制作のきっかけは原田芳雄邸に多くの監督・俳優陣が集まった時の事。阪本監督に向けて、「原田さん主演の次は石橋さん主演で映画を作ろうじゃないか」と盛り上がったのだという。並行して脚本の丸山が「一度も引き金を引いたことのないヒットマン」の構想を監督と練っていた事も本作制作の第一歩につながった。

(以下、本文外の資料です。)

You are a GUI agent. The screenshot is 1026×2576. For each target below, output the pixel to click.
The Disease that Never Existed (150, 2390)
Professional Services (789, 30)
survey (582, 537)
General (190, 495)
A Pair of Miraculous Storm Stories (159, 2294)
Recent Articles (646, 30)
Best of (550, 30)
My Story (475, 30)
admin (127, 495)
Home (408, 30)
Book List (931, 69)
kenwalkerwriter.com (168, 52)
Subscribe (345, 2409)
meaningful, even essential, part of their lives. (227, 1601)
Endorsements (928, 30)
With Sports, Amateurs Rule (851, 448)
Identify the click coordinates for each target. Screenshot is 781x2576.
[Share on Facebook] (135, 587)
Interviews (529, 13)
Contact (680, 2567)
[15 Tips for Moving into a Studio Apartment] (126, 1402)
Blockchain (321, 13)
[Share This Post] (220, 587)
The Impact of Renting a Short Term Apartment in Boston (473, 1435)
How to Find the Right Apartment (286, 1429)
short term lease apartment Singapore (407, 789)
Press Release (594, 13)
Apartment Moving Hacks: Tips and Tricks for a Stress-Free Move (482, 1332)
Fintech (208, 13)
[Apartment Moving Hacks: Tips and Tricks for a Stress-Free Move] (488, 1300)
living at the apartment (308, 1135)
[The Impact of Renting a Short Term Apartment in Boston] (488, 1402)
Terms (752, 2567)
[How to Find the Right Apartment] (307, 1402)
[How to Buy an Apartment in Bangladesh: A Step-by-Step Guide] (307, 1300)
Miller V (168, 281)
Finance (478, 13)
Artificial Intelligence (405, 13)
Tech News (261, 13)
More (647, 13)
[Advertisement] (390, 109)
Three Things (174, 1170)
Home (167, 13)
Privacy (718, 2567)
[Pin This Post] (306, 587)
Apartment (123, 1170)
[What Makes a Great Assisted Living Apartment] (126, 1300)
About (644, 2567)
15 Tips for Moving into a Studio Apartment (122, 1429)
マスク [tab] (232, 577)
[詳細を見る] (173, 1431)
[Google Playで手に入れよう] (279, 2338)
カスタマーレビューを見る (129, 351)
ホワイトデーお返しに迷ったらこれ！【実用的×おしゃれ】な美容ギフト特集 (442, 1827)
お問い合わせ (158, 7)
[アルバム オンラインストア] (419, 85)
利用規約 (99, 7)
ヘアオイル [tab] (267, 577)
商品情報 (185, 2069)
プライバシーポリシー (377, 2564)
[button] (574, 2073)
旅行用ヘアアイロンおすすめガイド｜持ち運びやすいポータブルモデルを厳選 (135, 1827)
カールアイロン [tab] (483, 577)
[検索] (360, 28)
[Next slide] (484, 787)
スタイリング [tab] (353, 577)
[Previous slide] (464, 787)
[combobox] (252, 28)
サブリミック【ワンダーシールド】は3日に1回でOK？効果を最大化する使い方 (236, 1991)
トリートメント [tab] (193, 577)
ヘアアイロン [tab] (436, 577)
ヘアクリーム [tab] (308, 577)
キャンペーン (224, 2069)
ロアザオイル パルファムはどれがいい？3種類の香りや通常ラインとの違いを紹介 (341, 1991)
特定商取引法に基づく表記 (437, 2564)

共演者として、主人公・市川の夜の顔を知らずまっすぐに生きてきたしっかり者の妻・弥生役を大楠道代。セキュリティ会社の裏仕事として市川に殺しを依頼するが、ついに自身の命を狙われる危機に見舞われる、市川の学生時代からの旧友・石田和行役を、阪本組に数多く出演する岸部一徳。そして、実は本作で阪本組デビューを果たすのが、市川、石田の旧友であり、かつてはミュージカル主演女優として活躍をしていた桃井かおり。市川の妻・弥生に浮気相手と疑われてしまうが、頼りない男達の中で気丈に振る舞い、女優としての色気と力強さを兼ねた女性・玉淀ひかる役を演じる。そのほか、石橋蓮司主演ならばと、自ら手を挙げ出演を望んだキャストも数多く、豪華名優たちの出演が実現。追って発表される。

■石橋蓮司(市川進/御前零児役) コメント
この作品は、撮影スケジュールをとにかくこなす、という事だけでなく、昔僕たちが若い時代に作っていた映画のように、アイデアを出し合ってやれた現場でした。夢を諦めながらも必死にしがみついていく我々世代の大人達の話です。言ってみれば、“昭和の時代の挽歌”というのでしょうか。ハードボイルドな作品ではあるのですが、あまりシリアス過ぎると共感を呼ばないので、「あくまで、これは喜劇なのだ」という阪本監督の姿勢には賛成でした。真面目にやればやるほど、ある意味喜劇になるかもしれない、はたまたリアリティとして受けとる人もいるでしょう。共感してくれる人がいてくれたら嬉しいですね。ハードボイルド映画ですから、撮影中、もっとかっこよく歩きたいな、なんて思うんですが、年なんですね、まっすぐ歩こうとするけど余計によれちゃったりして(笑)。映画の基礎を作ってきた70年代の厳しく激しい昭和の映画作りの現場や、80~90年代も経験してきましたが、逆に一番のロマンを作ってきた時代だったな、と感じています。この映画は、お利口さんに生きる事ができず不器用で、でも心情的には熱いものがあって、時代に合わせて生きていく事ができない人間たちの物語です。それが昭和の人間の良さであり、“悪さ”とも思う。そんな作品になってくれればと思っています。是非面白がって見て頂けたらと思います。

■阪本順治(監督) コメント
これは、たとえ、ひとところにいようとも、流れ者たちのものがたり。排気ガスや煤煙や紫煙を肺いっぱいにすい込んできた世代が、せっせと音楽に、映画に、演劇に、政治にからだを預け、そのなかで栄養を摂り、生きてきた。それがいま、「なんですか、この慈悲心のない、みせかけだけの時代は」と、不愉快きわまりない。が、それをぐっとのみこんで、「まあ、遊ぼじゃないか」と集まったものどうし、戯れ、じぶんたちのすきな世界をいつまでも求めて、ひとびとから距離を置き、いや、距離を置かれ、忘れ去られるのは、それはそれでさみしいなと、嘆いたりもするが、それよりずっと大切なじかんがあると、朝から晩までうろたえることをやめない、この作品は、そんな輩たちの、哀愁ただよう活劇&ど喜劇で…。あ、そういえば、どこかの小説家が、どこかにこんな言葉を残していたらしい。「なにか言いたいやつは、みんなどこかおかしい」。どうか、日頃の鬱憤をありったけ持ち込んで、私たちの、架空に遊ぶ無邪気なさまを観ていただければ、きっと心は晴れやかに!

『一度も撃ってません』
2020年4月 TOHOシネマズ シャンテほか全国ロードショー
監督:阪本順治
脚本:丸山昇一
出演:石橋蓮司 大楠道代 岸部一徳 桃井かおり
配給:キノフィルムズ

【ストーリー】 市川進(石橋蓮司)はハードボイルドを気取っているが、今や全く原稿が採用されない時代遅れの作家。そんな彼には旧友・石田和行(岸部一徳)から依頼を請け負う、伝説の殺し屋・サイレントキラーというもう一つの顔があった。だが彼自身はもっぱら狙う標的の行動をリサーチするだけで、実際の殺しは今西友也が行っていた。ある日、石田が中国系のヒットマンから命を狙われ、市川にも身の危険が迫る。そんな市川の行動に不信を抱いた妻の弥生(大楠道代)は、夫の浮気を疑って市川の立ち回り先を調べ始める。一方、市川はヒットマンを返り討ちにするため今西を探すが、見つけた今西は酔って仕事ができない状態だった。市川行きつけのバー『Y』に現れた弥生は、市川と旧知の女性・玉淀ひかる(桃井かおり)に夫との仲を問い詰めた。そこにやってきたヒットマン。そして一度も人を撃ったことがない殺し屋・市川が『Y』に入ってきた…。